First Amendment to Lease Agreement dated September 17, 2018 between the Company and AR Meridian Circle Owner, LLC, as successor to LSOP 3 MN 3, LLC

Contract Categories: Real Estate - Lease Agreements
EX-10.21 2 ex_177916.htm EXHIBIT 10.21 ex_177916.htm

Exhibit 10.21




This FIRST AMENDMENT TO LEASE (this “Amendment”) is made and effective this 17th day of September, 2018 (“Effective Date”), by and between AR Meridian Circle Owner, LLC, a Delaware limited liability company (“Landlord”) and Nortech Systems, Inc., a Minnesota corporation (“Tenant”).




WHEREAS, LSOP 3 MN 3, LLC, a Delaware limited liability company (the “Original Landlord”) and Tenant entered into that certain Lease Agreement dated April 1, 2015, as assigned (collectively, the “Lease”), with respect to that certain premises known as Suite 150 and containing approximately 19,154 rentable square-feet of space (the “Premises”) located in that certain building commonly known as the Meridian Business Center Building, 7550 Meridian Circle, maple Grove, Minnesota (the “Building”).


WHEREAS, Landlord and Tenant desire to amend the Lease as more fully described herein.


NOW, THEREFORE, in consideration of the foregoing, the covenants and agreements herein contained, and for other good and valuable consideration, the receipt of which is hereby acknowledged, Landlord and Tenant hereby agree as follows:




Recitals.
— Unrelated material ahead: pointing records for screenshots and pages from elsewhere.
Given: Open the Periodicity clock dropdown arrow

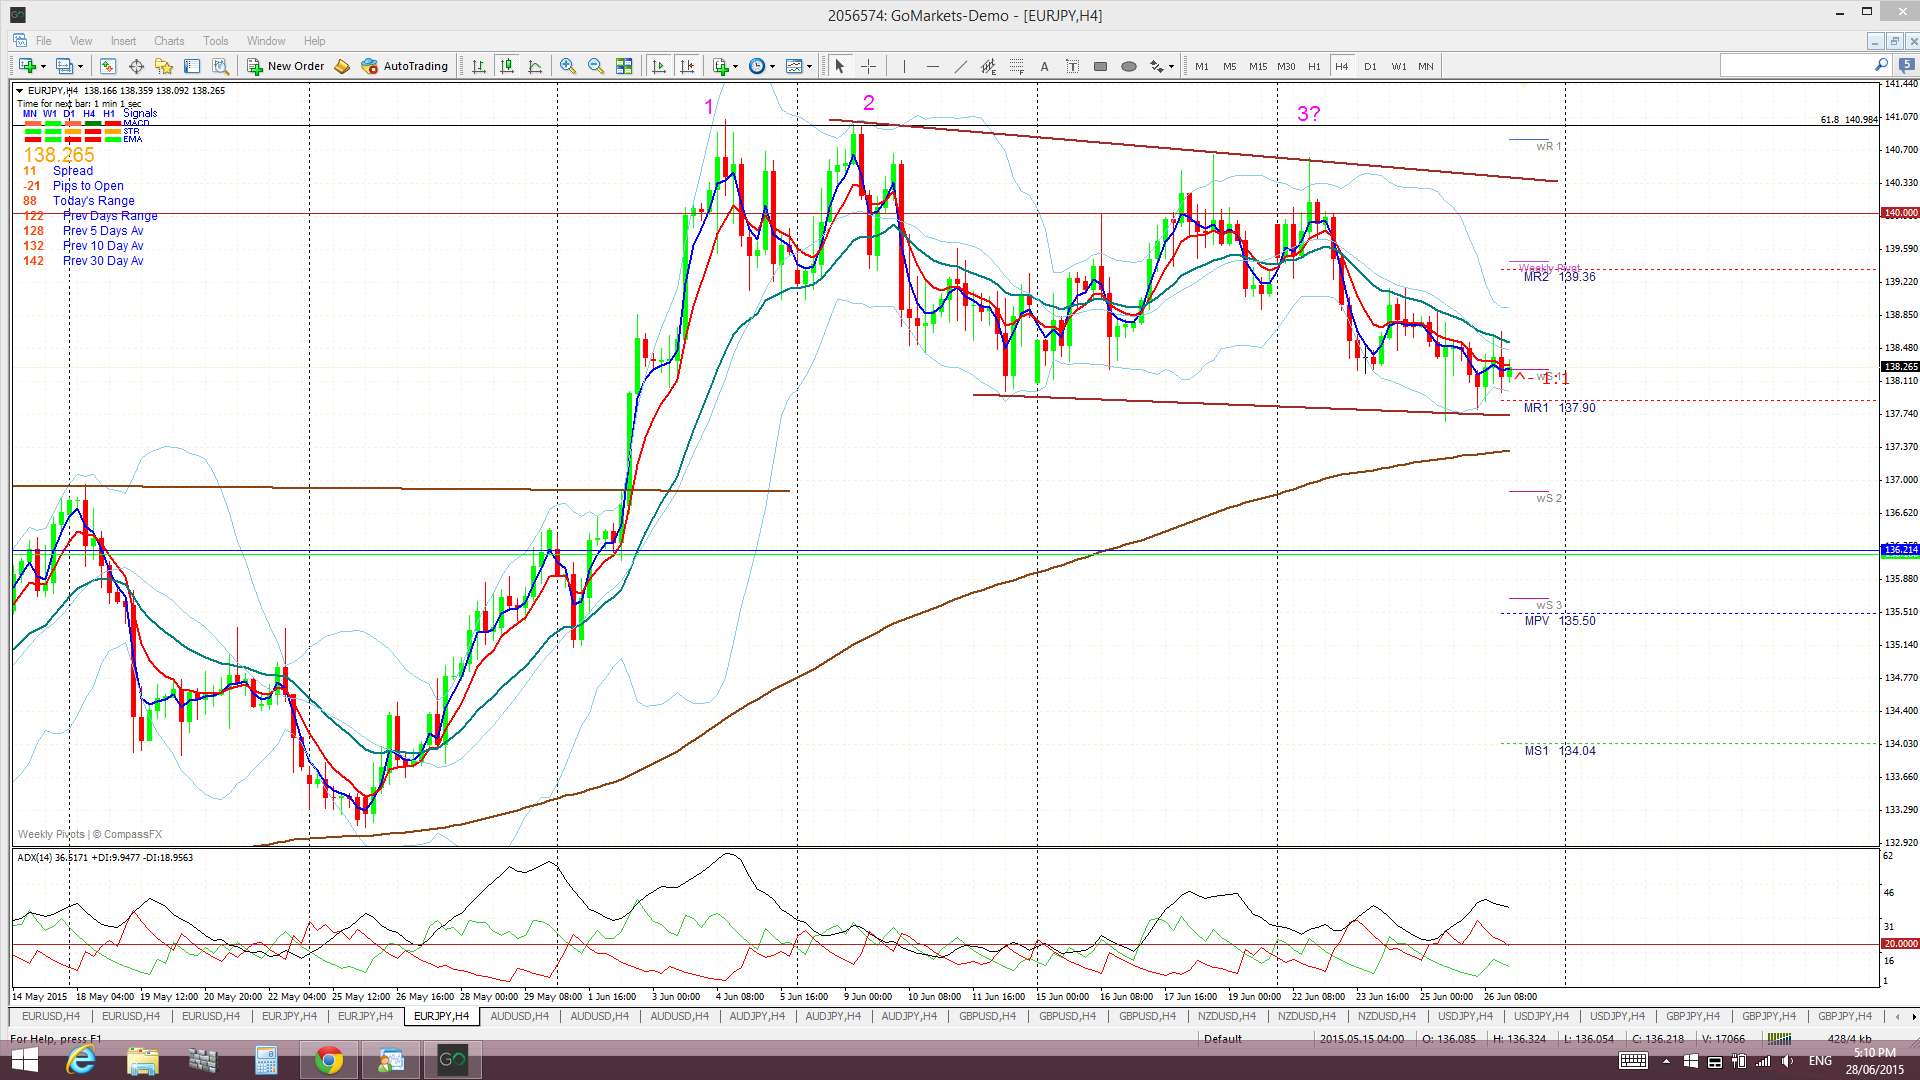Looking at the screenshot, I should 772,67.
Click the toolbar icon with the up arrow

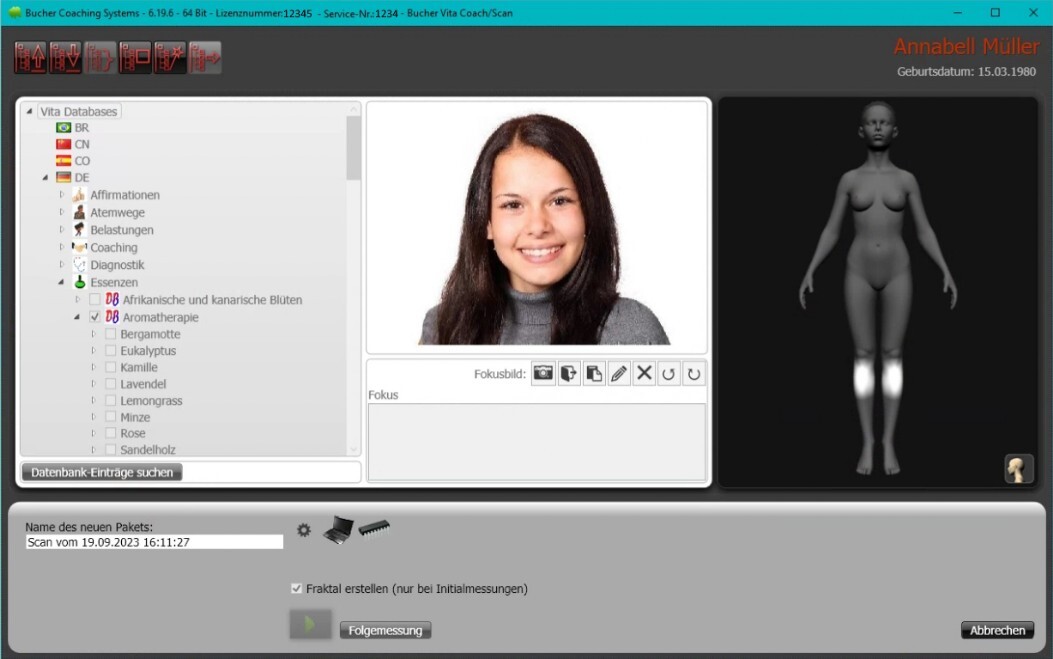30,58
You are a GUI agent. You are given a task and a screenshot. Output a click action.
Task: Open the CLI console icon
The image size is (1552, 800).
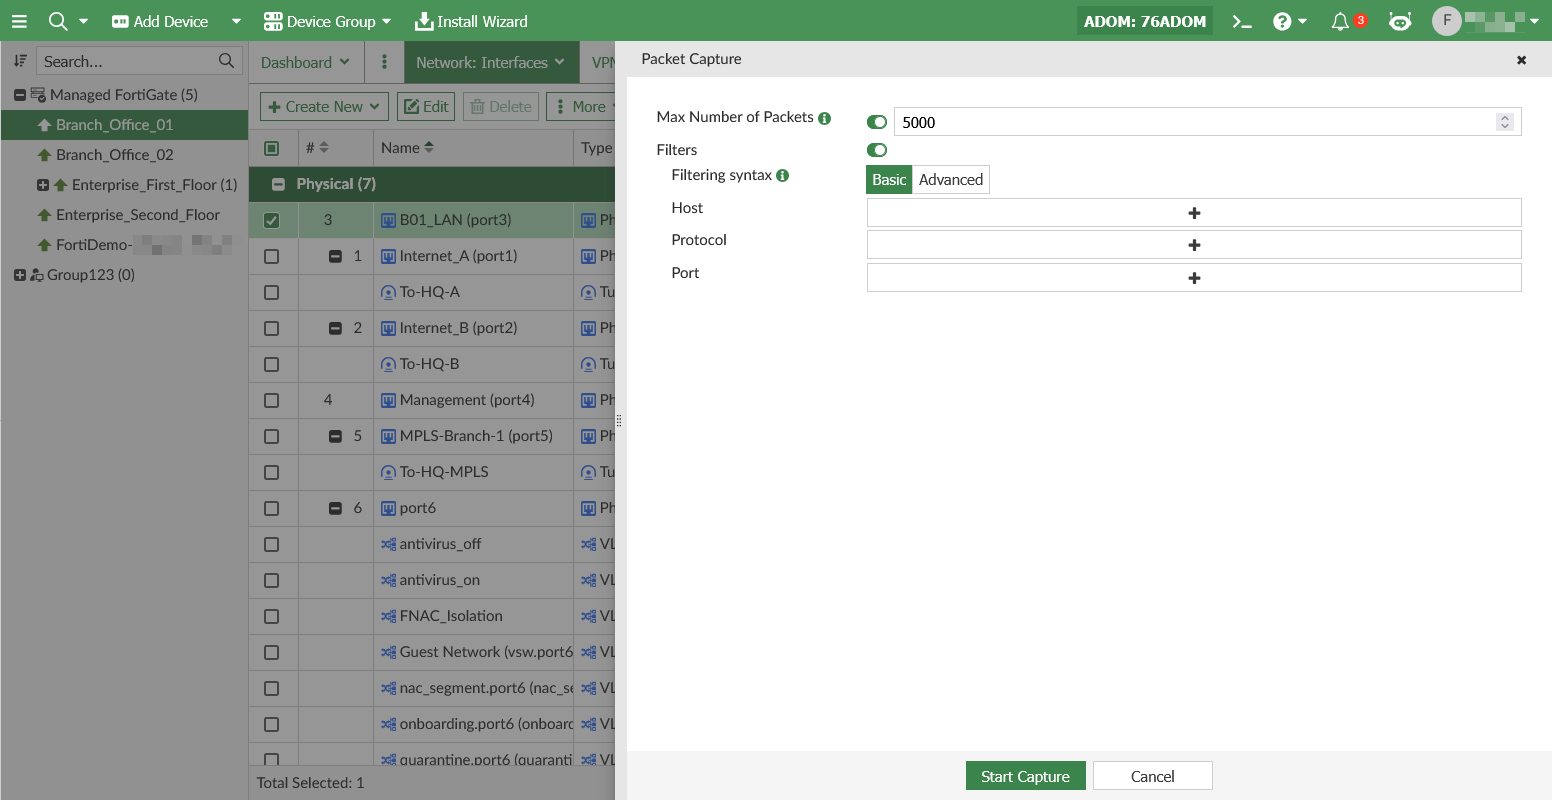click(x=1242, y=21)
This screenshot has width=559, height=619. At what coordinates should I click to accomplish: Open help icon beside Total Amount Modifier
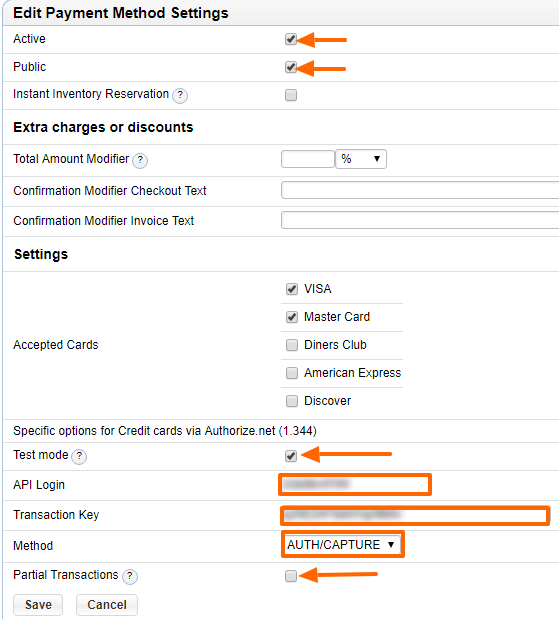[140, 160]
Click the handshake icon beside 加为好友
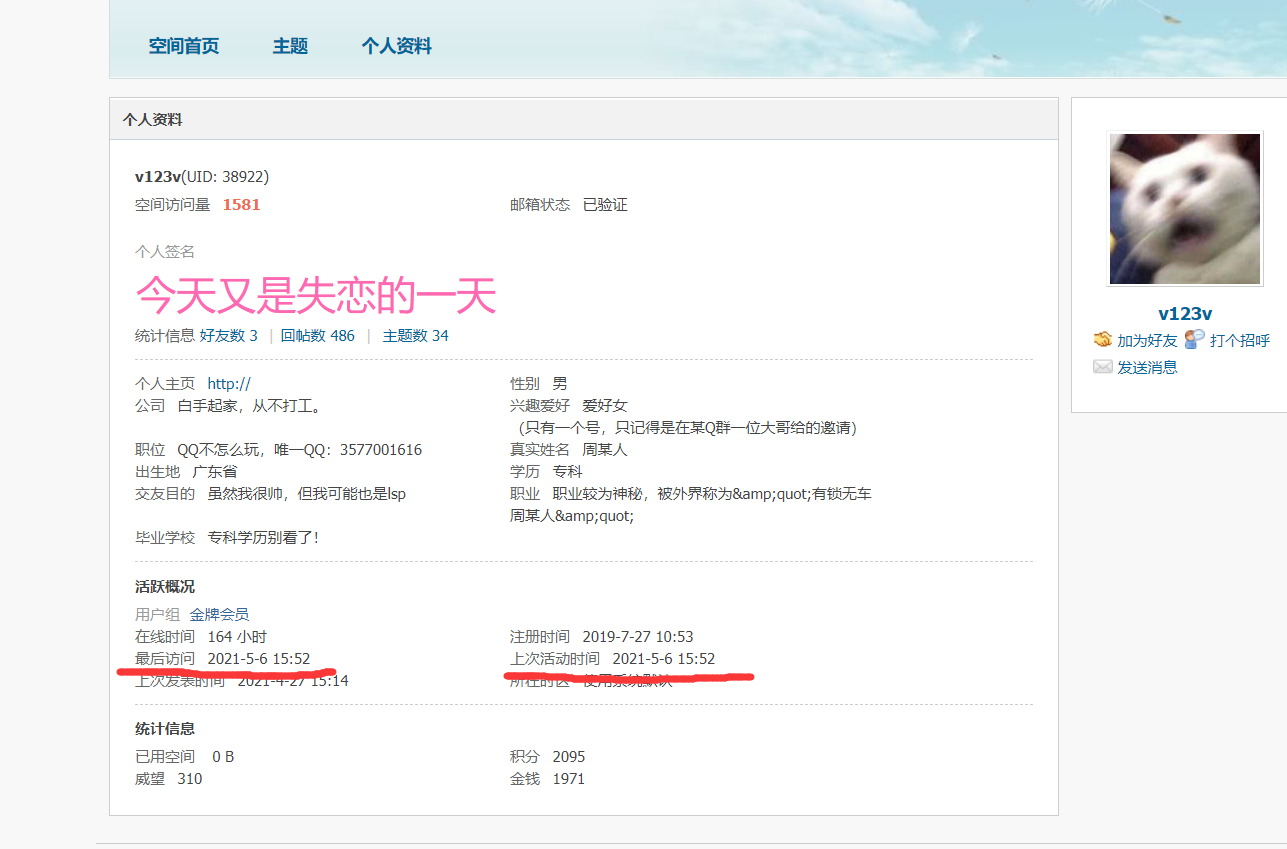This screenshot has height=849, width=1287. click(1103, 340)
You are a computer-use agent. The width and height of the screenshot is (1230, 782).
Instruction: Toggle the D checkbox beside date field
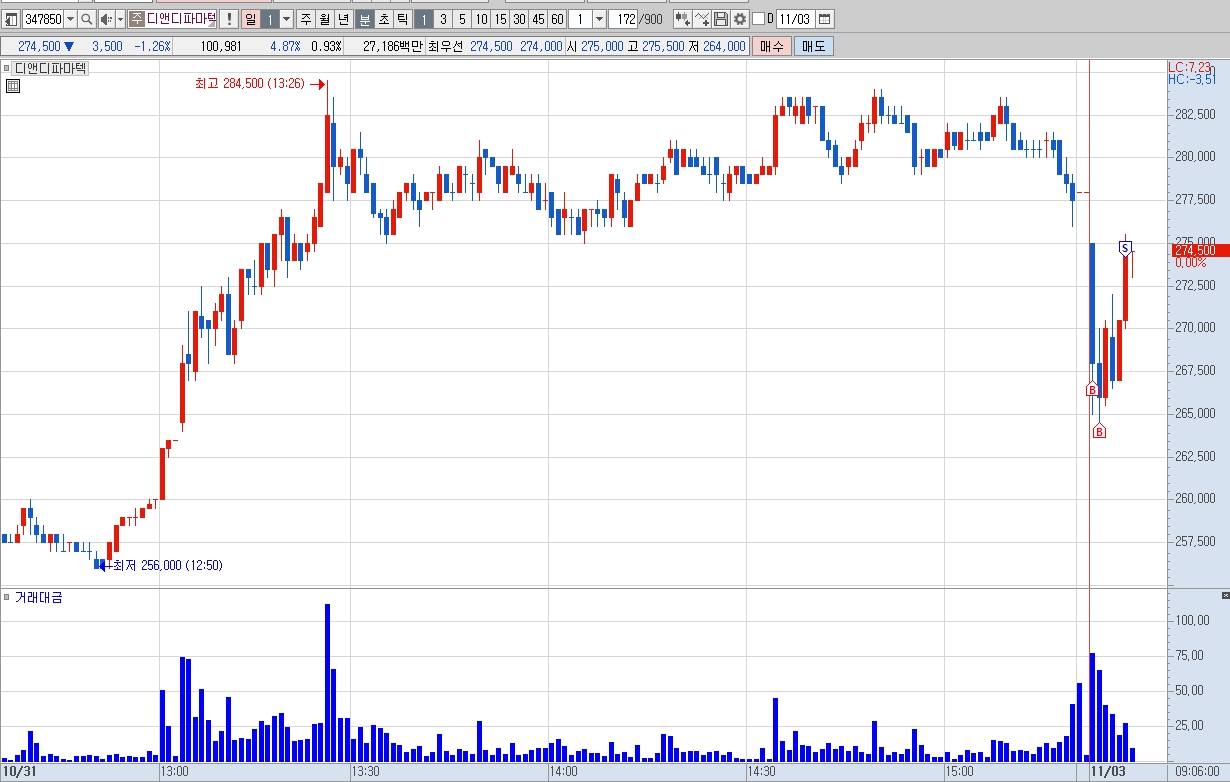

The Recitals set forth above are incorporated into this Amendment as if fully set forth herein.




Definitions. Capitalized terms used, but not defined herein, have the meanings ascribed to them in the Lease, except as otherwise set forth in this Amendment.




Term. Section 1(d) of the Lease is hereby deleted in its entirety and replaced with the following:


(c) Term: One hundred and sixteen (116) full calendar months (plus any partial month from the Commencement Date until the first day of the next full calendar month during the Term).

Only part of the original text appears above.